TASK OBJECTIVE ▸
Whatever the records say, set them down exactly.

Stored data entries
------

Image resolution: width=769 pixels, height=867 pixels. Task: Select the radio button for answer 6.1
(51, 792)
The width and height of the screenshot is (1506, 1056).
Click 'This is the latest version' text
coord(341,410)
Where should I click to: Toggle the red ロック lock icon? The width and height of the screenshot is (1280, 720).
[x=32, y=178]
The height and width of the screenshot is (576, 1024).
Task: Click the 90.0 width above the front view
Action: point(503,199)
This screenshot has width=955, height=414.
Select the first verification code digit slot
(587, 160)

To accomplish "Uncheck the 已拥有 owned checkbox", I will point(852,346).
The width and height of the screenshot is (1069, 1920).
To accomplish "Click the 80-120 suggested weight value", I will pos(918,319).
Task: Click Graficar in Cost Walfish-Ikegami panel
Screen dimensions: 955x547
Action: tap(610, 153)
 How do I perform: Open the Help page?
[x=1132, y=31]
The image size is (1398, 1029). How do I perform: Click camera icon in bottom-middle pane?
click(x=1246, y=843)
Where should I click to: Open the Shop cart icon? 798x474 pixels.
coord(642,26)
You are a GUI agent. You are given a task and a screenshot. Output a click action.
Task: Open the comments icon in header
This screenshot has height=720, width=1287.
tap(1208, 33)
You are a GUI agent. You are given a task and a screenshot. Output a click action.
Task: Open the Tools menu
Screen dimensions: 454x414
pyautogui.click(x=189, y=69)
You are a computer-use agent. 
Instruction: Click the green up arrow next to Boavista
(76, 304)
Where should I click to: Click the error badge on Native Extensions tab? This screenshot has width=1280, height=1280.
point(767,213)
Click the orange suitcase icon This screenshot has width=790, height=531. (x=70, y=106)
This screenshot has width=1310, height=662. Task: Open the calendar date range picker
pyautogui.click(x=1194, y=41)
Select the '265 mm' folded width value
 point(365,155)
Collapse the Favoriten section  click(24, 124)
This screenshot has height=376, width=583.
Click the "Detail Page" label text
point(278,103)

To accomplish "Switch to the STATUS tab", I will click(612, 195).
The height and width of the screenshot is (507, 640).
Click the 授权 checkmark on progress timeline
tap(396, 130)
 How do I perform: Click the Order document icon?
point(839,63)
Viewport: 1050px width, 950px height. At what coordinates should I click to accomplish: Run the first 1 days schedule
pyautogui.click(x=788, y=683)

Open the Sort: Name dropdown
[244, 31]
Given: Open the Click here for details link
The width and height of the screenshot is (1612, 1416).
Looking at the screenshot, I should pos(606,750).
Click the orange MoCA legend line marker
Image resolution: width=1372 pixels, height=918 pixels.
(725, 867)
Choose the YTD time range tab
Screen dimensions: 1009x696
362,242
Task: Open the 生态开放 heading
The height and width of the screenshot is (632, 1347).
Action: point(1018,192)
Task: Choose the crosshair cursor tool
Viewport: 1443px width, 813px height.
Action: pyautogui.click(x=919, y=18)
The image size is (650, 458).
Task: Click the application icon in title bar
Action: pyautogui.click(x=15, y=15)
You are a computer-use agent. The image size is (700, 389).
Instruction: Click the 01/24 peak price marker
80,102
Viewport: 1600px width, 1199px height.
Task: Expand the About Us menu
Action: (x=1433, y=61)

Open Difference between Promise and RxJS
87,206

------

YOUR RESPONSE ▸
Image resolution: width=769 pixels, height=867 pixels. Task: Select the radio button for answer 6.1
(51, 792)
The width and height of the screenshot is (1506, 1056).
Click 'This is the latest version' text
coord(341,410)
Where should I click to: Toggle the red ロック lock icon? The width and height of the screenshot is (1280, 720).
[x=32, y=178]
The height and width of the screenshot is (576, 1024).
Task: Click the 90.0 width above the front view
Action: point(503,199)
This screenshot has width=955, height=414.
Select the first verification code digit slot
(587, 160)

To accomplish "Uncheck the 已拥有 owned checkbox", I will point(852,346).
The width and height of the screenshot is (1069, 1920).
To accomplish "Click the 80-120 suggested weight value", I will pos(918,319).
Task: Click Graficar in Cost Walfish-Ikegami panel
Screen dimensions: 955x547
Action: tap(610, 153)
 How do I perform: Open the Help page?
[x=1132, y=31]
The image size is (1398, 1029). How do I perform: Click camera icon in bottom-middle pane?
click(x=1246, y=843)
Where should I click to: Open the Shop cart icon? 798x474 pixels.
coord(642,26)
You are a GUI agent. You are given a task and a screenshot. Output a click action.
Task: Open the comments icon in header
This screenshot has height=720, width=1287.
tap(1208, 33)
You are a GUI agent. You are given a task and a screenshot. Output a click action.
Task: Open the Tools menu
Screen dimensions: 454x414
pyautogui.click(x=189, y=69)
You are a computer-use agent. 
Instruction: Click the green up arrow next to Boavista
(76, 304)
Where should I click to: Click the error badge on Native Extensions tab? This screenshot has width=1280, height=1280.
point(767,213)
Click the orange suitcase icon This screenshot has width=790, height=531. (x=70, y=106)
This screenshot has width=1310, height=662. Task: Open the calendar date range picker
pyautogui.click(x=1194, y=41)
Select the '265 mm' folded width value
 point(365,155)
Collapse the Favoriten section  click(24, 124)
This screenshot has height=376, width=583.
Click the "Detail Page" label text
point(278,103)

To accomplish "Switch to the STATUS tab", I will click(612, 195).
The height and width of the screenshot is (507, 640).
Click the 授权 checkmark on progress timeline
tap(396, 130)
 How do I perform: Click the Order document icon?
point(839,63)
Viewport: 1050px width, 950px height. At what coordinates should I click to accomplish: Run the first 1 days schedule
pyautogui.click(x=788, y=683)

Open the Sort: Name dropdown
[244, 31]
Given: Open the Click here for details link
The width and height of the screenshot is (1612, 1416).
Looking at the screenshot, I should pos(606,750).
Click the orange MoCA legend line marker
Image resolution: width=1372 pixels, height=918 pixels.
(725, 867)
Choose the YTD time range tab
Screen dimensions: 1009x696
362,242
Task: Open the 生态开放 heading
The height and width of the screenshot is (632, 1347).
Action: point(1018,192)
Task: Choose the crosshair cursor tool
Viewport: 1443px width, 813px height.
Action: pyautogui.click(x=919, y=18)
The image size is (650, 458).
Task: Click the application icon in title bar
Action: pyautogui.click(x=15, y=15)
You are a computer-use agent. The image size is (700, 389).
Instruction: Click the 01/24 peak price marker
80,102
Viewport: 1600px width, 1199px height.
Task: Expand the About Us menu
Action: (x=1433, y=61)

Open Difference between Promise and RxJS
87,206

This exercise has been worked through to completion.